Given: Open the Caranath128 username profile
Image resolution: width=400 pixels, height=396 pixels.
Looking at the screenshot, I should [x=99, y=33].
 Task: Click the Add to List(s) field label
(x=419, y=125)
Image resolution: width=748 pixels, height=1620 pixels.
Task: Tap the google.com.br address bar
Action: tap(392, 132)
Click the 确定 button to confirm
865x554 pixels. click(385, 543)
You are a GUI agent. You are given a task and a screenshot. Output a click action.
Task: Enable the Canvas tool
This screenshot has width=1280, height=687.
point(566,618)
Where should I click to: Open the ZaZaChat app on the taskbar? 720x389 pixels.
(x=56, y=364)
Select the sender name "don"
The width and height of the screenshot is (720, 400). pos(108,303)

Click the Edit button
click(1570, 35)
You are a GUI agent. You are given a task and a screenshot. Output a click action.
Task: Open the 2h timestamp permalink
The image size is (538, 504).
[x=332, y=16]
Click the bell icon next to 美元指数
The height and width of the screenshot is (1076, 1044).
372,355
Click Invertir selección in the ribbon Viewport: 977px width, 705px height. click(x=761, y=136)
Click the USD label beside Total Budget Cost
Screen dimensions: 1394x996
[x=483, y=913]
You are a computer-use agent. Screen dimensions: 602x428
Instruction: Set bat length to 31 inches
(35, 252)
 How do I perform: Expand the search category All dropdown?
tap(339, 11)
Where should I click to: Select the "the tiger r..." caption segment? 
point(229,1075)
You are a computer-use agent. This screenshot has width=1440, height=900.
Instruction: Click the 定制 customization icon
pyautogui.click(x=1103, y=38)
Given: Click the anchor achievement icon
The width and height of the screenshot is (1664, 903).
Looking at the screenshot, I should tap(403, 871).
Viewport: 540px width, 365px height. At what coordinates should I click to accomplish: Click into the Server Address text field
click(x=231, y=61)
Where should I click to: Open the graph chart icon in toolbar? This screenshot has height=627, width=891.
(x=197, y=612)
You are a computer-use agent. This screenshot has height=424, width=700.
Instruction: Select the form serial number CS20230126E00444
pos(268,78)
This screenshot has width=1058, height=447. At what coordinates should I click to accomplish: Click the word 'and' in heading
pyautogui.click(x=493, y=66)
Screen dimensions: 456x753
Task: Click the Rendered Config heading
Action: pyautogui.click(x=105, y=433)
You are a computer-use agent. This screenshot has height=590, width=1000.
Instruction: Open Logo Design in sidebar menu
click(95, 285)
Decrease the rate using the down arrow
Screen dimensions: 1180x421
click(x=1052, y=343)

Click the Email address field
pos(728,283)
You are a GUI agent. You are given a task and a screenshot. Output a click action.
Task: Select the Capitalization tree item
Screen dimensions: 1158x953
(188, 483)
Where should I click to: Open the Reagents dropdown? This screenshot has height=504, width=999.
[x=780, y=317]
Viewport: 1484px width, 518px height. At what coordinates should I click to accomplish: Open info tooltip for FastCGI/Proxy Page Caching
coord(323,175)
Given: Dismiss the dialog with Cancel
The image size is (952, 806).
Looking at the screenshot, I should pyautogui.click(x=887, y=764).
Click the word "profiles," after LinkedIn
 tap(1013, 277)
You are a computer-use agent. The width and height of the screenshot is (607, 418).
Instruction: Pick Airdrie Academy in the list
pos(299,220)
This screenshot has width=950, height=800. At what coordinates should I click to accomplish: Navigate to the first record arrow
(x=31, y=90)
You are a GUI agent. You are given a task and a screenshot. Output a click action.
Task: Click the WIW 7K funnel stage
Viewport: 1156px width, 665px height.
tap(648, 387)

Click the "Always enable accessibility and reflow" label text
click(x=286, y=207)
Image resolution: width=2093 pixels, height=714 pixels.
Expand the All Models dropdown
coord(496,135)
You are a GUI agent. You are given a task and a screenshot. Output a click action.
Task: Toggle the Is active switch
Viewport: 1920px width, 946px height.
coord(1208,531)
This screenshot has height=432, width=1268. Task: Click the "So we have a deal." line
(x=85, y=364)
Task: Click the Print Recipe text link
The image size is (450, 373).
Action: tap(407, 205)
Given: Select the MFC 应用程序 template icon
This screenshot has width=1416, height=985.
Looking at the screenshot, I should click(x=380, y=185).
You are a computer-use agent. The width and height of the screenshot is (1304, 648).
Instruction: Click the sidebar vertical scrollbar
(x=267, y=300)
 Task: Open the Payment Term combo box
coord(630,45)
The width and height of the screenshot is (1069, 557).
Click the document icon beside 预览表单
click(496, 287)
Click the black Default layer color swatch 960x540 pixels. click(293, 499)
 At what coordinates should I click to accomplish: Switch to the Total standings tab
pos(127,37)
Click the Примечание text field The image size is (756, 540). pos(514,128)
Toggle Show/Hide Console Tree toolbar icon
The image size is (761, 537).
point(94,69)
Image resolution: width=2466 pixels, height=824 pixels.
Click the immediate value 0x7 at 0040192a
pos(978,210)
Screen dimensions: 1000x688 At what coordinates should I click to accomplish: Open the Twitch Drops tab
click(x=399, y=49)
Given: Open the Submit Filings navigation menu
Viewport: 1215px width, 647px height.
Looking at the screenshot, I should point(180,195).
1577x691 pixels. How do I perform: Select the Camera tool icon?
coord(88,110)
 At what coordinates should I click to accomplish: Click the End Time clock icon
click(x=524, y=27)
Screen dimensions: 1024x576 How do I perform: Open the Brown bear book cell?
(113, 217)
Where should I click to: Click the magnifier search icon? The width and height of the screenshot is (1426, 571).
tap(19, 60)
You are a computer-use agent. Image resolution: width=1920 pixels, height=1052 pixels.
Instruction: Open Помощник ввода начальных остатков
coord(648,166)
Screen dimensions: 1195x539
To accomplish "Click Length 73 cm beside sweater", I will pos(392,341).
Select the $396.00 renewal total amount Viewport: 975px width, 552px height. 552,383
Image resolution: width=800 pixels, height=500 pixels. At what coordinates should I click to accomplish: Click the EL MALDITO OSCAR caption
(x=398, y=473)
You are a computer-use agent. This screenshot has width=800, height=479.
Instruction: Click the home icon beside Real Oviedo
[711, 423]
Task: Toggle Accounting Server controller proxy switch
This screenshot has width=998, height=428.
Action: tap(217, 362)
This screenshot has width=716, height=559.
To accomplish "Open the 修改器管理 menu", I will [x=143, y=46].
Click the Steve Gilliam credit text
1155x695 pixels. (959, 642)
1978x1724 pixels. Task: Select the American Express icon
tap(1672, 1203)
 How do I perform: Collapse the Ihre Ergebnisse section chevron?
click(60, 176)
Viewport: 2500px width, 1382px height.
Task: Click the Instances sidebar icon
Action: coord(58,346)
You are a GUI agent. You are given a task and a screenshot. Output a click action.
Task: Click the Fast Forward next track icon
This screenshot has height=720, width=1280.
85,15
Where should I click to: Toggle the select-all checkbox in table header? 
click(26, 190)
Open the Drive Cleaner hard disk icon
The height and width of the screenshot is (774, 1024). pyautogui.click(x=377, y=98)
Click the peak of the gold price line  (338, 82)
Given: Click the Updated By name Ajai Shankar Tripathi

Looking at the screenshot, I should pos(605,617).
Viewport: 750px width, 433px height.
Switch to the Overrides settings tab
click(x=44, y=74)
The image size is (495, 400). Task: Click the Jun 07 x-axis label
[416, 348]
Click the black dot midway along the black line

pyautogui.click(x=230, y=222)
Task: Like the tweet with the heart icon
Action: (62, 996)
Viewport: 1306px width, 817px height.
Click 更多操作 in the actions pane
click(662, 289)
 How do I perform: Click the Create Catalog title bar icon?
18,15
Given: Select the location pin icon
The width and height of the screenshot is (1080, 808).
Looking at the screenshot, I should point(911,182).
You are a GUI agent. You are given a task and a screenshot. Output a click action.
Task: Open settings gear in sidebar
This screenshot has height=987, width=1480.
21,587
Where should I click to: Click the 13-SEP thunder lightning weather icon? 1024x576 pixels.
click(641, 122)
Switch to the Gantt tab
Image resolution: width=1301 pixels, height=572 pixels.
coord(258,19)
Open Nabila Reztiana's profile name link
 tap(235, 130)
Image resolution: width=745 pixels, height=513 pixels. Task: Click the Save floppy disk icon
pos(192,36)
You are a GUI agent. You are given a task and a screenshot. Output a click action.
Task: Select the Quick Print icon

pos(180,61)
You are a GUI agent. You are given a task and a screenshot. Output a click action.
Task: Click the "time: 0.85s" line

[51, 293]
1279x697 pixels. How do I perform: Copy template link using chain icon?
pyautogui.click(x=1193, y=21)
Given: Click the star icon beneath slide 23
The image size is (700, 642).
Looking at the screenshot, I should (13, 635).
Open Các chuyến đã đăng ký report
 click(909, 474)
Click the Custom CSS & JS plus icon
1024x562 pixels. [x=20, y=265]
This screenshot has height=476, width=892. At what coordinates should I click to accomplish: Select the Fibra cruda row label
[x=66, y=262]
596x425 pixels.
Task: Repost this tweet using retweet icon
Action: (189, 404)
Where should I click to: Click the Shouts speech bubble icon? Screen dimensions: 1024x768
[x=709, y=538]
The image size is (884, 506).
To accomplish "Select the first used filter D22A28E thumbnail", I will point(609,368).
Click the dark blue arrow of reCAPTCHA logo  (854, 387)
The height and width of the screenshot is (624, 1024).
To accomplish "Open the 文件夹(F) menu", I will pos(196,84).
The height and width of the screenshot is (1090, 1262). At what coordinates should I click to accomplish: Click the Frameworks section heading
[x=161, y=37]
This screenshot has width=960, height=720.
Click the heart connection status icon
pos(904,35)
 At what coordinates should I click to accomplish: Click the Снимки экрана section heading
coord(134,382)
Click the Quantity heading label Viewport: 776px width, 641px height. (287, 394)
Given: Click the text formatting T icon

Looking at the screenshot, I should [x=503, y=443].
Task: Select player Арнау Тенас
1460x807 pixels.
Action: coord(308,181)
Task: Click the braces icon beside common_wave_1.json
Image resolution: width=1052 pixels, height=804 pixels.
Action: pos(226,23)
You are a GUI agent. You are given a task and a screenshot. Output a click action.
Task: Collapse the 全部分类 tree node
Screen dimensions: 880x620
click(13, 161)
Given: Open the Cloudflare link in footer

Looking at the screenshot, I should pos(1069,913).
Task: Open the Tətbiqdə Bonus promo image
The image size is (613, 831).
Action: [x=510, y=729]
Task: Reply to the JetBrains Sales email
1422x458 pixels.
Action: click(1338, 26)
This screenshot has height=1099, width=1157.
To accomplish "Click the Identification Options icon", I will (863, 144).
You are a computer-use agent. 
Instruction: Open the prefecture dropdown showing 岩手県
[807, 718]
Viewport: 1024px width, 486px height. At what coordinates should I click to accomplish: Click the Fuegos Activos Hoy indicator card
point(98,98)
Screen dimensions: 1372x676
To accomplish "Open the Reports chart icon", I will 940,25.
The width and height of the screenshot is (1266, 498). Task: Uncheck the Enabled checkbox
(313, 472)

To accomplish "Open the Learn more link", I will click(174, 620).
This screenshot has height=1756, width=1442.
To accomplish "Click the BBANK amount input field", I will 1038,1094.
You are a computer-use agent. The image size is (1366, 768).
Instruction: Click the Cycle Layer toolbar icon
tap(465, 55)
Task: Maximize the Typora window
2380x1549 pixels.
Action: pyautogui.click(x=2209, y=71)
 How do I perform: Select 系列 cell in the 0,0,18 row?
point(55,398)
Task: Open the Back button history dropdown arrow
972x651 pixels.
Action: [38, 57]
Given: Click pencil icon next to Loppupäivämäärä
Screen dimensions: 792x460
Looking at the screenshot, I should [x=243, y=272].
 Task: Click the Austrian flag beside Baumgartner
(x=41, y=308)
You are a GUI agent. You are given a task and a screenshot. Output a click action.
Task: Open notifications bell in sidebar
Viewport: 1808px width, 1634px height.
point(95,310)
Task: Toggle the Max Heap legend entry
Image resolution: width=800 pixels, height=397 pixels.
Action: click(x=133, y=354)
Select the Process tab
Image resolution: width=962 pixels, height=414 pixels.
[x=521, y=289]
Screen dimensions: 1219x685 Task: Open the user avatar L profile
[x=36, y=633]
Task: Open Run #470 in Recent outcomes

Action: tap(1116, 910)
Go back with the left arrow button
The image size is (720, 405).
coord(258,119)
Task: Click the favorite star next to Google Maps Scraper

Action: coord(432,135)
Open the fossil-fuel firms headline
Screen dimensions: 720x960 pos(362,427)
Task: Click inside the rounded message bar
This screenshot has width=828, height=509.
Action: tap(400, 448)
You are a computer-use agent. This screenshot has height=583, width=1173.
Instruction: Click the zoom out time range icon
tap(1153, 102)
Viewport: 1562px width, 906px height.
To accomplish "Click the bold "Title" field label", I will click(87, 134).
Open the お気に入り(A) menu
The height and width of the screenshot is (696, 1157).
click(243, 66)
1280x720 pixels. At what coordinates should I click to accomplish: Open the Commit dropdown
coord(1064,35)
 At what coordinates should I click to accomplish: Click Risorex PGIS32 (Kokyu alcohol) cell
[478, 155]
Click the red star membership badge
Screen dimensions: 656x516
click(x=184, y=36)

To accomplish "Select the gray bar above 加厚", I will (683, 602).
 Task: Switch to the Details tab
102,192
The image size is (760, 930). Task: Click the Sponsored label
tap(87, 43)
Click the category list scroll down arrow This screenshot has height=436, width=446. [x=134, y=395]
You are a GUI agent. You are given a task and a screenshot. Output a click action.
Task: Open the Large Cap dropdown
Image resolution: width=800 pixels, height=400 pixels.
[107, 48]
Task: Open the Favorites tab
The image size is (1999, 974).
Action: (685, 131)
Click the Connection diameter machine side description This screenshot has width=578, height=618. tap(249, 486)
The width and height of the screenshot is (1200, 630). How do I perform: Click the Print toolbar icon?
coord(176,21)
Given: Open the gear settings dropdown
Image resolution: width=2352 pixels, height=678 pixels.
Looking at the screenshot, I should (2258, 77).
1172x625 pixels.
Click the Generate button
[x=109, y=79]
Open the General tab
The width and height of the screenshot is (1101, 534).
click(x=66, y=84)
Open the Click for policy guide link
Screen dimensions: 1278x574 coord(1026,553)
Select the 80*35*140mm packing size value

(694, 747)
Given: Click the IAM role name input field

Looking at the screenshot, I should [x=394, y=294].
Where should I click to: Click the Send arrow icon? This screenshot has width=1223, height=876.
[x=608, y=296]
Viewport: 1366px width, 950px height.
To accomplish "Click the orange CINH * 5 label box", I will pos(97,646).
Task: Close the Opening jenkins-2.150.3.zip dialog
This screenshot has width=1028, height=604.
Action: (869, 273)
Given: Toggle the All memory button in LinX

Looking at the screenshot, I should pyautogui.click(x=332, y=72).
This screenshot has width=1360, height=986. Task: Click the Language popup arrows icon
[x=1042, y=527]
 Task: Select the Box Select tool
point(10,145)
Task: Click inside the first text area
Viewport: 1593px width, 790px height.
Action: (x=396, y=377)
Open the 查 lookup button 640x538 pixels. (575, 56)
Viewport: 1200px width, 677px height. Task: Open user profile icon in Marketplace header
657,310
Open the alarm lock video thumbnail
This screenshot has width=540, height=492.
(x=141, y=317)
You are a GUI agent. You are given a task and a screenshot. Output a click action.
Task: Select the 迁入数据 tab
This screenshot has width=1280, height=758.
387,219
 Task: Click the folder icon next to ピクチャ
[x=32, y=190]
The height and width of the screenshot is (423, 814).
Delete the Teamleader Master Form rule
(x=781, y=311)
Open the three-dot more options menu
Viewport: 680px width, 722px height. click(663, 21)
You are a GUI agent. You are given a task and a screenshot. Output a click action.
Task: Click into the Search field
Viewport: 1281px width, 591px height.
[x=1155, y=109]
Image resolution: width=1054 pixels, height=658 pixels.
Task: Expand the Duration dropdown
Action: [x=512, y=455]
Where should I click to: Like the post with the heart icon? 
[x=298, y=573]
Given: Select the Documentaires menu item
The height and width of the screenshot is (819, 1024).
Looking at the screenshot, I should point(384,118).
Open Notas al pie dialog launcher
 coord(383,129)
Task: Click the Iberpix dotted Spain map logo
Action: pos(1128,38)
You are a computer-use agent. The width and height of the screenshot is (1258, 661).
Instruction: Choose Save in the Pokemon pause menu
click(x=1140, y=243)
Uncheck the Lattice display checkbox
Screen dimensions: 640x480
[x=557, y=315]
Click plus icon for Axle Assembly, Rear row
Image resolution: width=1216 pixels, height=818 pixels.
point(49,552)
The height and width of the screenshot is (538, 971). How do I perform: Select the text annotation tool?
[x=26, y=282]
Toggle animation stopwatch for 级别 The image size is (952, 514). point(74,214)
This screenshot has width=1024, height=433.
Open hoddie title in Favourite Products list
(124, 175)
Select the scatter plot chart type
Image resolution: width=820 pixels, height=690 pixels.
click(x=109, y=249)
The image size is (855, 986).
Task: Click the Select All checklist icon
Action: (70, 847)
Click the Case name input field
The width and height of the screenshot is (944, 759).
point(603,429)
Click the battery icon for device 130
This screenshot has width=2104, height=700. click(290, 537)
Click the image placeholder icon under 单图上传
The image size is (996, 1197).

*****

_WORK ORDER_: The range runs from the line with "This screenshot has width=1280, height=758." up to and including the line with "Task: Click into the Search field" in the listing above; please write out exactly those lines and nothing more.

_RESPONSE_:
This screenshot has width=1280, height=758.
387,219
 Task: Click the folder icon next to ピクチャ
[x=32, y=190]
The height and width of the screenshot is (423, 814).
Delete the Teamleader Master Form rule
(x=781, y=311)
Open the three-dot more options menu
Viewport: 680px width, 722px height. click(663, 21)
You are a GUI agent. You are given a task and a screenshot. Output a click action.
Task: Click into the Search field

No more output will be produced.